The Lily Festival in Neepawa first began in 1996 and today features the over 2,000 different kinds of Lily that are grown in Neepawa. Neepawa hosts over 12,000 visitors in the town every year during the Lily Festival each July.
The Margaret Laurence Home is a designated Provincial Heritage Site and a Level 2 Museum. This is the house where Margaret Laurence grew up in Neepawa as a youth. In addition the Riverside Cemetery in Neepawa is her final resting place. The cemetery's Davidson Memorial was the signature of Laurence's book The Stone Angel. This cemetery is also the furthest west that any Titanic passenger was buried. The Beautiful Plains Museum is a Heritage Railway Station that has been the home of the museum since 1981. The original railway station itself was built in 1901.
One of the finest golf courses in Manitoba, this course is challenging yet responsive and fair for all caliber of golfer. Built along the escarpment of the Whitemud River, the natural beauty of this course is second to none.
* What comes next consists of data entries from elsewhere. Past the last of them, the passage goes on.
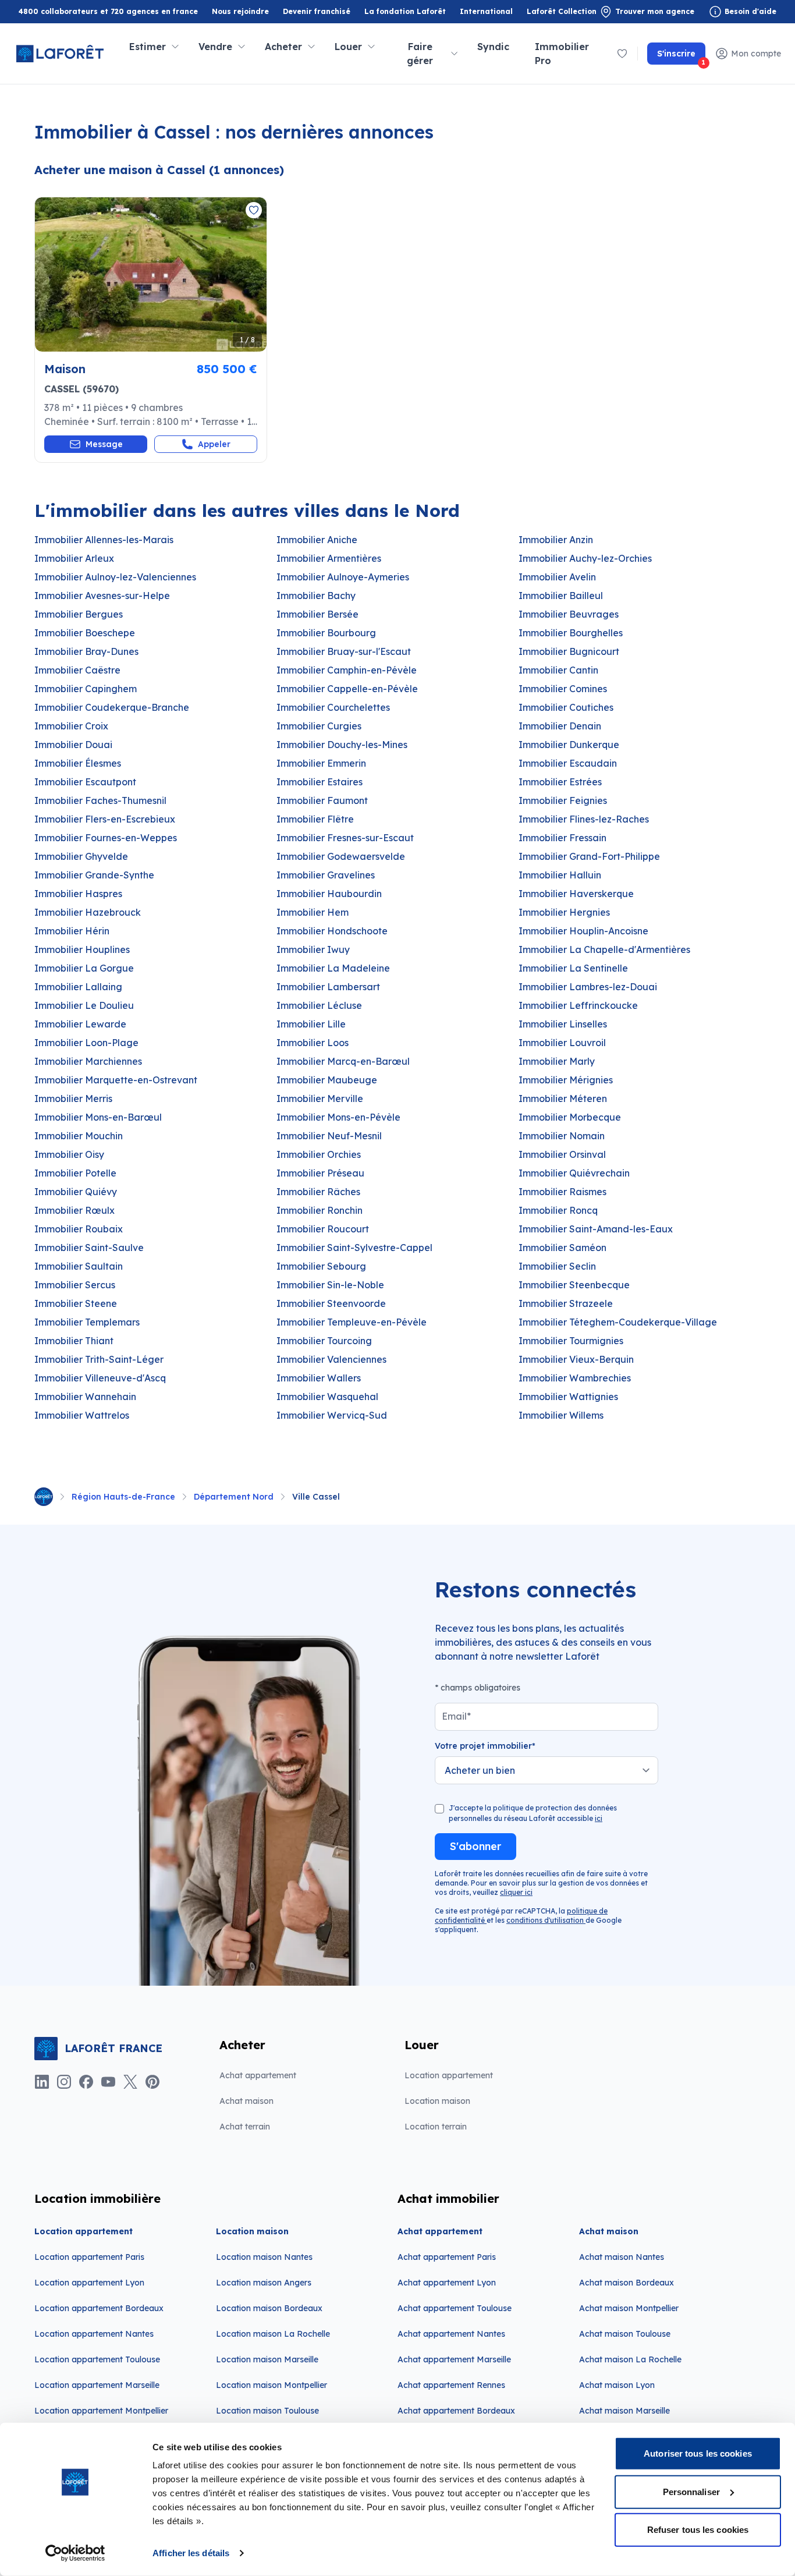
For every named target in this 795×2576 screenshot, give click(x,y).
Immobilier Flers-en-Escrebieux (104, 819)
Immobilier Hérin (71, 931)
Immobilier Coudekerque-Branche (111, 707)
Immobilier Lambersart (328, 987)
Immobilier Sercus (74, 1285)
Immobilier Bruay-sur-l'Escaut (343, 651)
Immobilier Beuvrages (569, 614)
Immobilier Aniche (316, 539)
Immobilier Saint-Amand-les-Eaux (596, 1229)
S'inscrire (681, 56)
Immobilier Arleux (74, 558)
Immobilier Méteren (563, 1098)
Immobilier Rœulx (74, 1210)
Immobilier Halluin (560, 875)
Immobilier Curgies (318, 726)
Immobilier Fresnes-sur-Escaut (345, 838)
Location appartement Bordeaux (99, 2308)
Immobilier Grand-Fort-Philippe (589, 856)
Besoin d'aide (750, 11)
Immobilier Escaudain (568, 763)
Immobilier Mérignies (566, 1080)
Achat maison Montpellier (629, 2308)
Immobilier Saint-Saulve (89, 1247)
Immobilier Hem (312, 912)
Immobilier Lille (311, 1024)
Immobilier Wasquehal (327, 1396)
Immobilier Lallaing (78, 987)
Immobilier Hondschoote (332, 931)
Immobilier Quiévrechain (574, 1173)
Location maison (437, 2101)
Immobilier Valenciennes (331, 1359)
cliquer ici (516, 1892)
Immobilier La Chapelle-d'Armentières (604, 949)
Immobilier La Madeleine (333, 968)
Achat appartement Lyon (447, 2282)
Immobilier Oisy (69, 1154)
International (486, 11)
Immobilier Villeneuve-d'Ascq (100, 1378)
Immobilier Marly (557, 1061)
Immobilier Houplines (82, 949)
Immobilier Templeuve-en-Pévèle (351, 1322)
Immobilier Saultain (78, 1266)
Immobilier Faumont (322, 800)
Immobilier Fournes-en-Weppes (105, 838)
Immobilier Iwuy (313, 949)
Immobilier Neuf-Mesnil (329, 1136)
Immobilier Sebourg (321, 1266)
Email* (456, 1716)
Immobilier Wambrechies (575, 1378)
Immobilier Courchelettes (333, 707)
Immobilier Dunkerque (569, 744)
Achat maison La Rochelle (630, 2359)
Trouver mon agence (654, 11)
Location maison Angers (263, 2282)
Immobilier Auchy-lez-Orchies (585, 558)
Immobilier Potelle (75, 1173)
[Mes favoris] (622, 53)
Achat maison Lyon (617, 2385)
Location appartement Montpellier (101, 2410)
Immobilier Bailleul (561, 595)
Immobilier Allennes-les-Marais (103, 539)
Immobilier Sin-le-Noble (330, 1285)
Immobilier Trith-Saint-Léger (99, 1359)
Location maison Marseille (267, 2359)
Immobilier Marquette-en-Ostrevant (115, 1080)
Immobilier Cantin (558, 670)
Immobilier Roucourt (322, 1229)
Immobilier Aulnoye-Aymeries (342, 577)
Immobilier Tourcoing (324, 1341)
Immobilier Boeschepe (84, 633)
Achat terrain (244, 2126)
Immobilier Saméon (562, 1247)
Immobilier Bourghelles (571, 633)
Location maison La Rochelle (273, 2334)
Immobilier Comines (563, 689)
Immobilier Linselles (563, 1024)
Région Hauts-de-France (123, 1496)
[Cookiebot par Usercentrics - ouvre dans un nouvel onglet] (75, 2553)
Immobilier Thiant (73, 1341)
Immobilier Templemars (87, 1322)
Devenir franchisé (316, 12)
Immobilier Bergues (78, 614)
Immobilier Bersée (317, 614)
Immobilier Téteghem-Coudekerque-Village (618, 1322)
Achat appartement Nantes (451, 2334)
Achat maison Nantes (621, 2257)
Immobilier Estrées (560, 782)
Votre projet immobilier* (485, 1746)
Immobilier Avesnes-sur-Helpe (102, 595)
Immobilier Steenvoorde (331, 1303)
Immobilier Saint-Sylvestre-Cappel (354, 1247)
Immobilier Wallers (318, 1378)
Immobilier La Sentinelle (573, 968)
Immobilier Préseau (320, 1173)
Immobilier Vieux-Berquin (576, 1359)
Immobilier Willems (561, 1415)
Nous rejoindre (240, 11)
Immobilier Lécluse (319, 1005)
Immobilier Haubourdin (329, 893)
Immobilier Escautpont (85, 782)
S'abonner (475, 1846)
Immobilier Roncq (558, 1210)
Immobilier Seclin (557, 1266)
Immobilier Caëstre (77, 670)
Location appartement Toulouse (97, 2359)
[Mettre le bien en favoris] (254, 210)
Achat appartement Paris (447, 2257)
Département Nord (234, 1496)
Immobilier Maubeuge (326, 1080)
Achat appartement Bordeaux (456, 2410)
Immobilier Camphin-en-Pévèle (346, 670)
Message (104, 444)
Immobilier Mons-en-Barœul (98, 1117)
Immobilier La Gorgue (84, 968)
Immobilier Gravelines (325, 875)
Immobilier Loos (312, 1042)
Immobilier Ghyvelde (81, 856)
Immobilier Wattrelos (81, 1415)
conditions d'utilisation (545, 1920)
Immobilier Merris (73, 1098)
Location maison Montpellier (271, 2385)
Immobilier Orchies (318, 1154)
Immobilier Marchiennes (88, 1061)
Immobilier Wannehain (85, 1396)
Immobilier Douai (73, 744)
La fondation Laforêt (405, 12)
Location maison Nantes (264, 2257)
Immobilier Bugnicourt (569, 651)
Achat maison (246, 2101)
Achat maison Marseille (624, 2410)
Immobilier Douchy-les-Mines (341, 744)
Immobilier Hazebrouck (87, 912)
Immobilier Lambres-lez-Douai (588, 987)
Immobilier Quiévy (75, 1191)
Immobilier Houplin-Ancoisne (583, 931)
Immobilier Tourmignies (571, 1341)
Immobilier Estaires (319, 782)
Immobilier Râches (318, 1191)
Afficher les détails (190, 2553)
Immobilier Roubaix (78, 1229)
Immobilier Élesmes (77, 763)
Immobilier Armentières (328, 558)
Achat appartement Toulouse (455, 2308)
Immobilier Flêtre (315, 819)
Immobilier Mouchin (78, 1136)
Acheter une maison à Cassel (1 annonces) (159, 169)
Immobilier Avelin (557, 577)
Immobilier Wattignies (568, 1396)
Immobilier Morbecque (570, 1117)
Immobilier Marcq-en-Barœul (343, 1061)
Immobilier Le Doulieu (84, 1005)
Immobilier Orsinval (562, 1154)
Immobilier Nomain (562, 1136)
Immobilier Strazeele (566, 1303)
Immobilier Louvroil (562, 1042)
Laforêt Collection (562, 12)
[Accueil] (43, 1496)
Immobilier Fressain (562, 838)
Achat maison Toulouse (624, 2334)
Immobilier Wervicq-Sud (331, 1415)
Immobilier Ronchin (319, 1210)
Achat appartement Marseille (454, 2359)
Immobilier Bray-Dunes (86, 651)
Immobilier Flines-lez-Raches (584, 819)
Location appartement (448, 2075)
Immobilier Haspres (78, 893)
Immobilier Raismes (562, 1191)
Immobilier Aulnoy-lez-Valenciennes (115, 577)
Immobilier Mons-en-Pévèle (338, 1117)
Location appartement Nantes (94, 2334)
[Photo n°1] (151, 274)
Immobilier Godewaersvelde (340, 856)
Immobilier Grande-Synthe (94, 875)
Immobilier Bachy (316, 595)
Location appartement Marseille (96, 2385)
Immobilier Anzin (556, 539)
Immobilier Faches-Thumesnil (100, 800)
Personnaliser (691, 2491)
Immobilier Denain (560, 726)
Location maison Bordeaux (269, 2308)
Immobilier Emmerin (321, 763)
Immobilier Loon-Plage (86, 1042)
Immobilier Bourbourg (326, 633)
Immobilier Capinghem (85, 689)
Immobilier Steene (75, 1303)
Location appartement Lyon (89, 2282)
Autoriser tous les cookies (698, 2453)
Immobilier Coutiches (566, 707)
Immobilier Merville (319, 1098)
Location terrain (435, 2126)
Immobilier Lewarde (80, 1024)
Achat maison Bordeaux (626, 2282)
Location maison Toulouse (267, 2410)
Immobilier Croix (71, 726)
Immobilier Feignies (563, 800)
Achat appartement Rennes (451, 2385)
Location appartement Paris (89, 2257)
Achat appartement (257, 2075)
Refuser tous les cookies (697, 2530)
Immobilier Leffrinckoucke (578, 1005)
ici (598, 1818)
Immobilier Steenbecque (574, 1285)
The well-established trees and beautiful terrain is enhanced by the winding river. The breathtaking views from the elevated tees is reason enough to visit. Take time to admire the scenery and you may be lucky enough to spot some of the wildlife inhabiting our course. Judges from the Communities in Bloom in 2003 state “The golf course has undergone a huge expansion that has been carefully done to preserve the natural beauty of the area.” Judges also cited under environmental awareness, “That the natural habitat is being protected with careful planning and professional management of the entire golf course property.”
Neepawa is the proud home of the Neepawa Natives Junior A Hockey Club- a member of the Manitoba Junior Hockey League. The team has a large fan base from not only the Town, but the surrounding areas.
The Roxy Theatre, originally built as the Neepawa Opera House, one of Manitoba's oldest entertainment establishments. Construction began in 1905 after the town's first opera house had been destroyed by fire. By early spring the next year, it became operational. The new Opera House established itself as the social hub of the community. Its stage was home to vaudeville, burlesque, silent movies, talkies, victory drives, and of course, operas. It also housed many political debates and appearances by politicians such as Prime Minister William Lyon Mackenzie King and Manitoba Premier John Bracken.
By the early 1930s, the Opera House had been converted to the Roxy Theatre. But over the years, changes affecting leisure activity, especially the advent of television, made it difficult to maintain interest in the theatre. The theatre had been closed for several years before it reopened in July 1988 under the administration of the Neepawa Theatre Center (NTC).